Exercise goal:
Note each line in the data below that holds "Conditions", and copy it.

-.-.-

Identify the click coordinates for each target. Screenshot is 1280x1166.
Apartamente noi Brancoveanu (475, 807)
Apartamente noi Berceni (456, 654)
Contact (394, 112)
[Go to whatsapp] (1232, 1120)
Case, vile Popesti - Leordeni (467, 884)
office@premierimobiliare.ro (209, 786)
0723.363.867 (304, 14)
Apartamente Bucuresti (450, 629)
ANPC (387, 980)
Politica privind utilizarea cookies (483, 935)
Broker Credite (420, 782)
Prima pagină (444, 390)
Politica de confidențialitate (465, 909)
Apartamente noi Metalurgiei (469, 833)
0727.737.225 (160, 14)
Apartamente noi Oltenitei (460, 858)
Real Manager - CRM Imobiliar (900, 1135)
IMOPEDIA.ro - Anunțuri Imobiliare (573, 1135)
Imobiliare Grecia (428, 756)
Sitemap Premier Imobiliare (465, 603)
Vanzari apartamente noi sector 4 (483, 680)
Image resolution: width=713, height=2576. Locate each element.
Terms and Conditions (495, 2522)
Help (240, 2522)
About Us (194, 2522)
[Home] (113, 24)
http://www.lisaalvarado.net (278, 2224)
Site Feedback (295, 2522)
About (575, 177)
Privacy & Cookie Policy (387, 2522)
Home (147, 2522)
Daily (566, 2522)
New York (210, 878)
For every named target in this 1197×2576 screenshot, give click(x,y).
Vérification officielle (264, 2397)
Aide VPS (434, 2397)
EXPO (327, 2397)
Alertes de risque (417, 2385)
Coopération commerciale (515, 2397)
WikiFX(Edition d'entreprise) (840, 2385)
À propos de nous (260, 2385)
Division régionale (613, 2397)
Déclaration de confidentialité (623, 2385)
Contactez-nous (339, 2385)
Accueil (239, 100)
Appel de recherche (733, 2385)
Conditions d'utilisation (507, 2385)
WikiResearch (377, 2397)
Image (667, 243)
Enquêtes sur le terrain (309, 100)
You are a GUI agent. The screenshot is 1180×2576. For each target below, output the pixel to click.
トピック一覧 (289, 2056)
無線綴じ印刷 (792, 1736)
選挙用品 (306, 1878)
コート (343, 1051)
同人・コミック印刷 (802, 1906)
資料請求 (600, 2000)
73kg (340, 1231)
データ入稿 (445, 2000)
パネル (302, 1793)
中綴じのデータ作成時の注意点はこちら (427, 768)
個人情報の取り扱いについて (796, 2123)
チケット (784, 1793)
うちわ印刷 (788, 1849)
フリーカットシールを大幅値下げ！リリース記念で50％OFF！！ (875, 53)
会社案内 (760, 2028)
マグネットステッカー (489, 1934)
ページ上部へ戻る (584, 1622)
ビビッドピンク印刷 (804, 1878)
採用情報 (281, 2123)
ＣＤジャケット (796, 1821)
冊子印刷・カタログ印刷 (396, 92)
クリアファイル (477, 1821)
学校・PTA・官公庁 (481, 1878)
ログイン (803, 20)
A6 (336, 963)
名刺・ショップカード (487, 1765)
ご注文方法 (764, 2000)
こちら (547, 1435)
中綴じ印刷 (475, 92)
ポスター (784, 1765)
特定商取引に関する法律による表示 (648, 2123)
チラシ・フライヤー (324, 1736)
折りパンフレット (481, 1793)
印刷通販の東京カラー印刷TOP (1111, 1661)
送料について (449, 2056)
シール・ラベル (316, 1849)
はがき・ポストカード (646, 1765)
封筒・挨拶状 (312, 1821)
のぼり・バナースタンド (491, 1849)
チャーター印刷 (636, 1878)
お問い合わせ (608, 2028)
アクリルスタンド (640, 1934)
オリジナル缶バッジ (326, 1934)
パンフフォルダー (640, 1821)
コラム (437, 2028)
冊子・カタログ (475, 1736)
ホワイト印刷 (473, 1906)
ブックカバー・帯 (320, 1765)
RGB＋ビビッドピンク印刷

-.-.-

Reply:
Terms and Conditions (495, 2522)
Conditions d'utilisation (507, 2385)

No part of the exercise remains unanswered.